I am pretty sure there is no security risk there.
IMHO it’s a design flaw caused by cost optimization.
However i saw such approach in many devices… one component less, couple cents cost reduction per unit.
Hibernation to encrypted volume is possible, however, for example smartcard-key-luks script sets kernel cmdline:
perl -pi -e ‘s/^GRUB_CMDLINE_LINUX_DEFAULT=(.*) splash/GRUB_CMDLINE_LINUX_DEFAULT=\1 nosplash noresume loglevel=3/’ /etc/default/grub
noresume will cause system will not try to reload memory from swap, and resume, isntead of that will do fsck on uncleanly unmouted partitions , and regular boot, discarding swap state.
IMHO it’s a design flaw caused by cost optimization.
That was my impression, and honestly, was one of the main reasons I sold my L14. It’s a pretty nasty cost optimization (design flaw) if that’s the case. It was far too much of a PITA to have to boot a LiveCD to set the system clock every time the battery was drained so that I could validate with PureBoot. I could have hibernated instead, as others pointed out, but I wanted sleep to function properly as I usually bounce around between a work laptop and my personal laptop with a shared power adapter.

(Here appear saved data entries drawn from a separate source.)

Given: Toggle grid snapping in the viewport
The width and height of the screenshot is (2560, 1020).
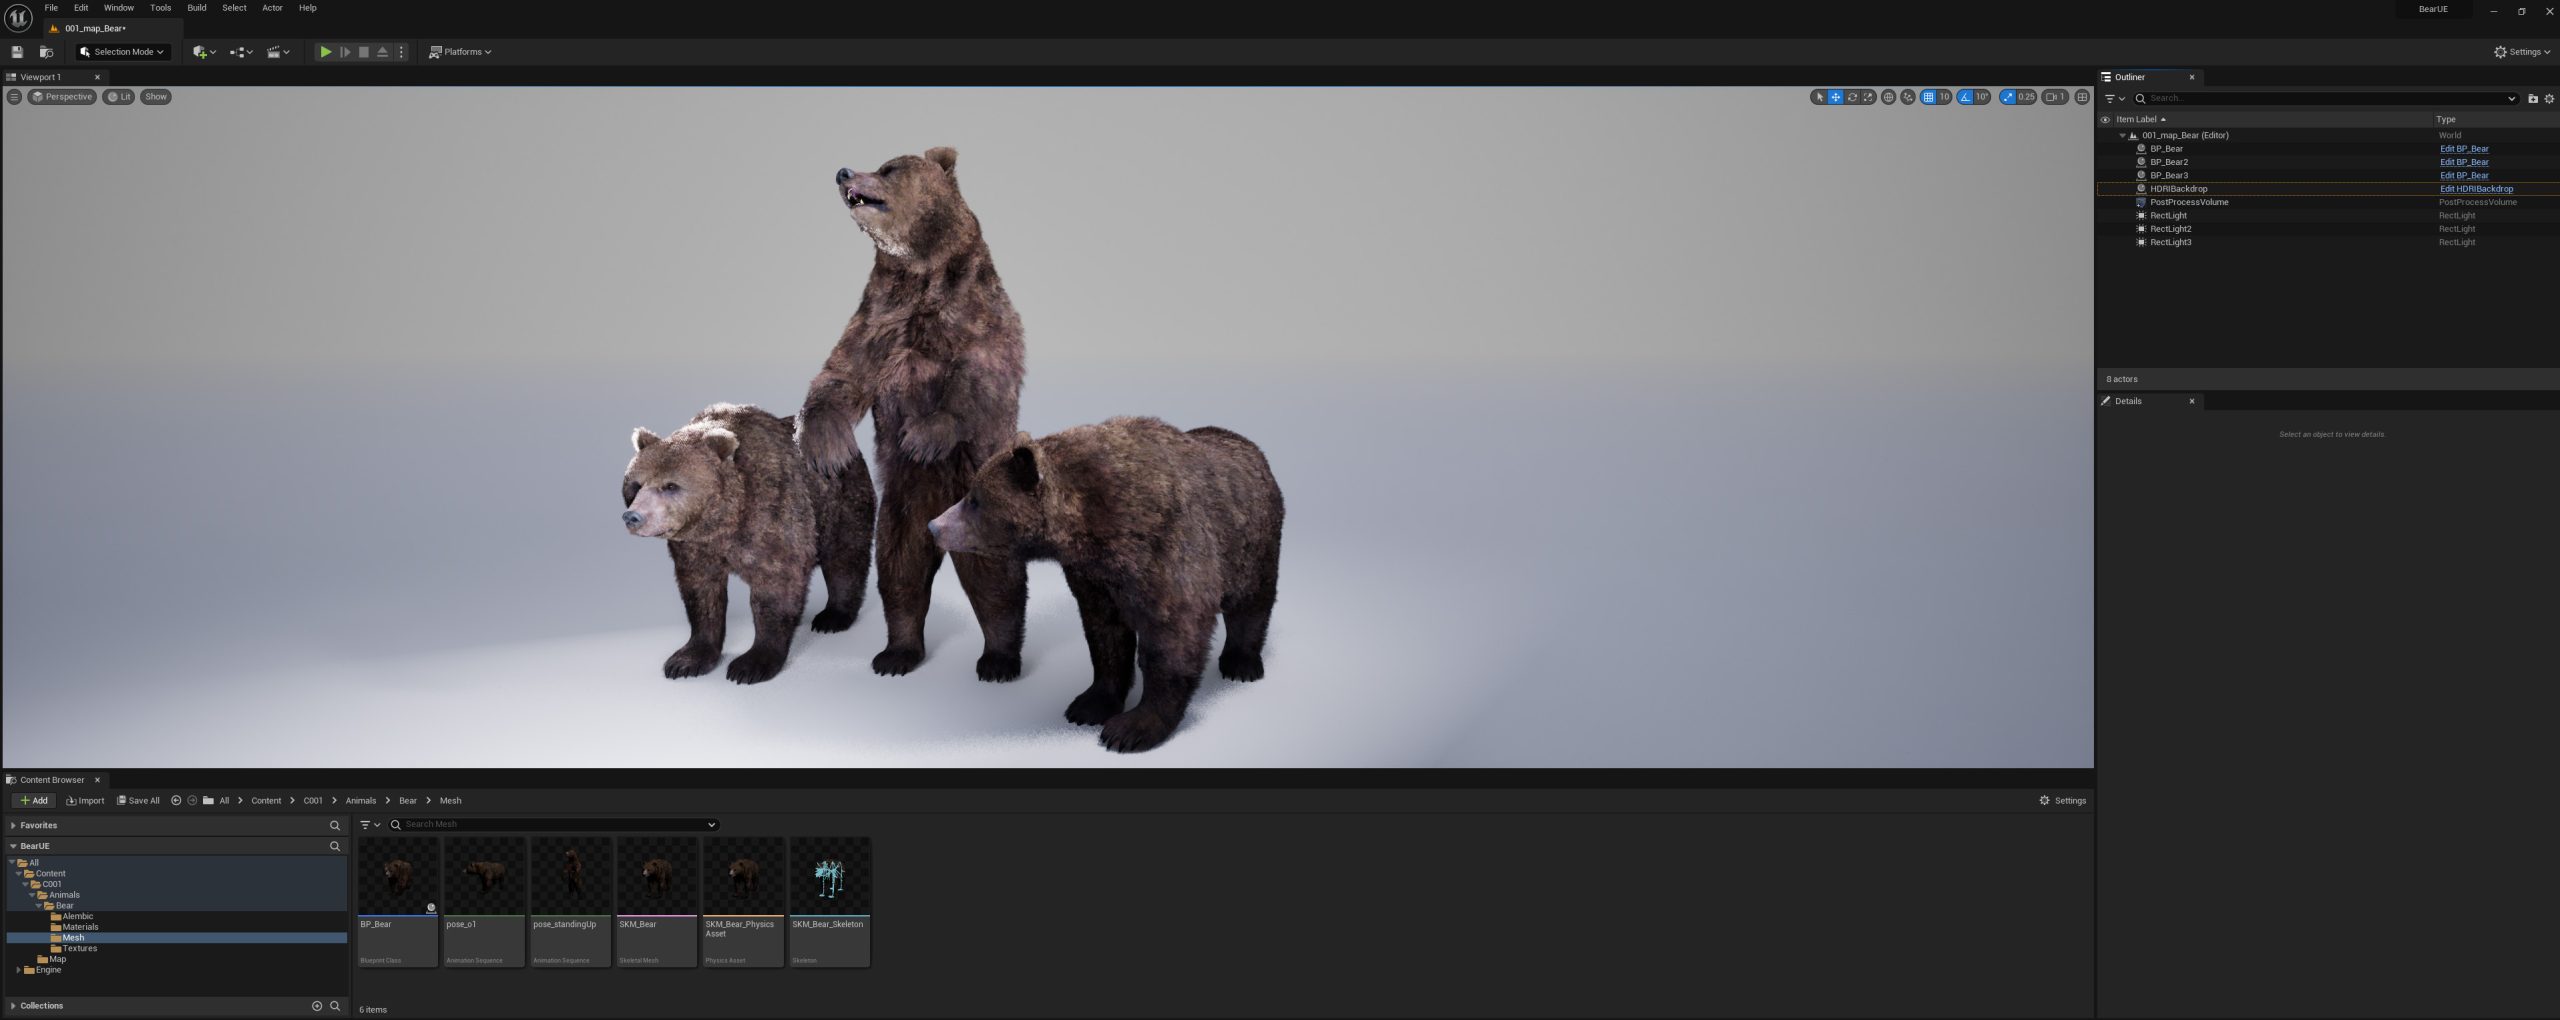Looking at the screenshot, I should click(1928, 97).
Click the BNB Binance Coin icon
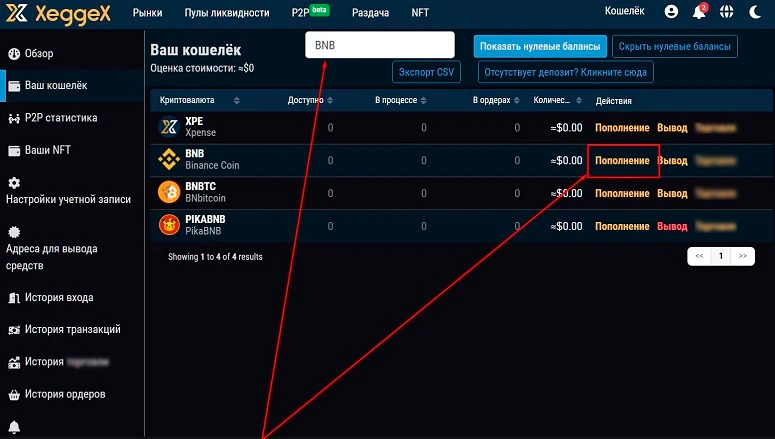Viewport: 775px width, 439px height. (x=169, y=160)
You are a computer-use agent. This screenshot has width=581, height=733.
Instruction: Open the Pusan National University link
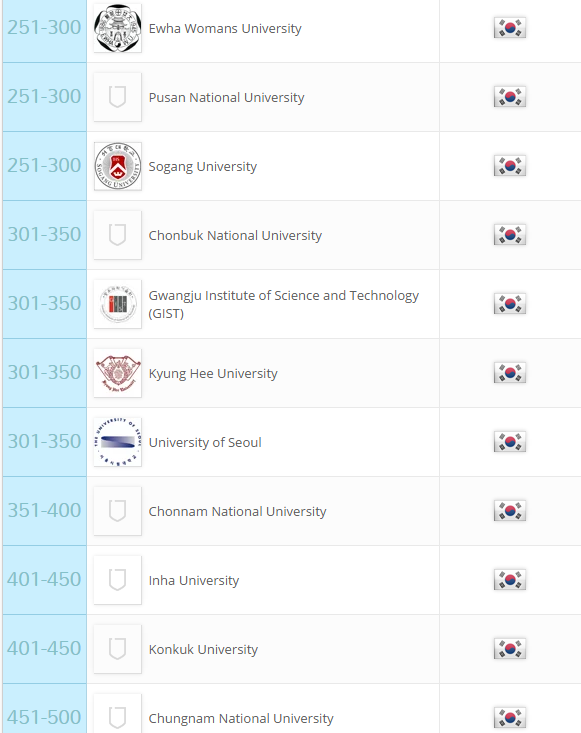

I was caught once, traveling, without a LiveCD, and was forced to bypass the PureBoot check just to boot into my system (because I was in a rush getting off a plane and used sleep instead of shutting down, throwing the comptuer into a hotel safe and racing off to an appointment). It defeated the whole point of PureBoot for me. That, along with a few other annoyances, ultimately made the L14 a no go.
lol
clock can be set from pureboot recovery console directly - no livecd needed.
I do not say L14 is for everyone, looks like it wasn’t for you.
Personally i never experienced battery drain, on sleep, maybe because i am trying avoid usage of that state, and when i have to, i have ~ 60% SOC.
One think, probably you don’t catch, pureboot will not protect you when laptop is sleeping.
Actually letting laptop sleep is making it vulnerable. Because highly motivated actor will simply attack your system. how?
Simple - ram isn’t encrypted, and skilled attacker can disassemble unit without powering it on, hook power to ram modules, then dump content. and in ram is encryption key to your drive… ssd is not powered on sleep so can be disconnected decrypted with key recovered from RAM, modified , connected back.
System security is as high as skilled is system user…
EDIT:
the core of this issue is not, lack of RTC battery, It’s a lack of propper battery triggers in EC.
Normally Laptops in sleep, Wakeup when battery reach “CRITICAL” state, in order to allow OS to make decision what to do: Force Shutdown/Hibernate.
Take any other laptop with windows/macos and test it, by putting it to sleep, while battery is arround 10% and leave it that way (in Windows it’s even configurable)
Librem EC seems , lack of this functionality (Yet - it’s fixable).
So it’s just matter of Firmware to make it not let system discharge battery lower than RTC require to work.
@nicole.faerber - can we open task for this in Librem EC project? (i mean setup battery level threshhold to wakeup system from S3 , rest can be scripted system side, and add PANIC kill when battery drop below Certain level, to do not allow RTC go down), now i observed only Power off on ~5% while system nromally run, but on S3 it simply let battery to discharge so low, that even RTC dies.
Totally fair, but that’s not something I remembered how to do off the top of my head, and the portal to which I would look that up wasn’t able to boot.
I definitely agree that it’s not for everyone. I also agree about sleep vs power off, and I traditionally would have turned it off in that instance. A systematic approach is certainly the best preparation, that is apparently my own shortcoming. To each their own.
Actually instruction how to set time is in Pureboot menu it even trops you to emergency shell with instruction what to do.
I will raise PR to add clock set menu into pureos menu , that will help nontechniocal people to handle this issue.
Good call, that will certainly help non-technical folk. Has the firmware been improved so that all scraped grub menus actually work as well? That seems to be a common annoyance for non-technical folk as well.
Nice that there is a menu item in Pureboot, I’m not sure if this is a new firmware from what I had, but I don’t recall seeing this in Pureboot when I had the L14, slick.
Both. But on the Librem 13 it the hibernation swap is encrypted as well.
It is a pain in the butt to setup though.
Of course you don’t always get a CD/DVD anymore with your laptop (I don’t know about the L-14, I’m talking in general). Nowadays you may need a USB stick with a write tab flipped to read-only with a LiveCD written to it.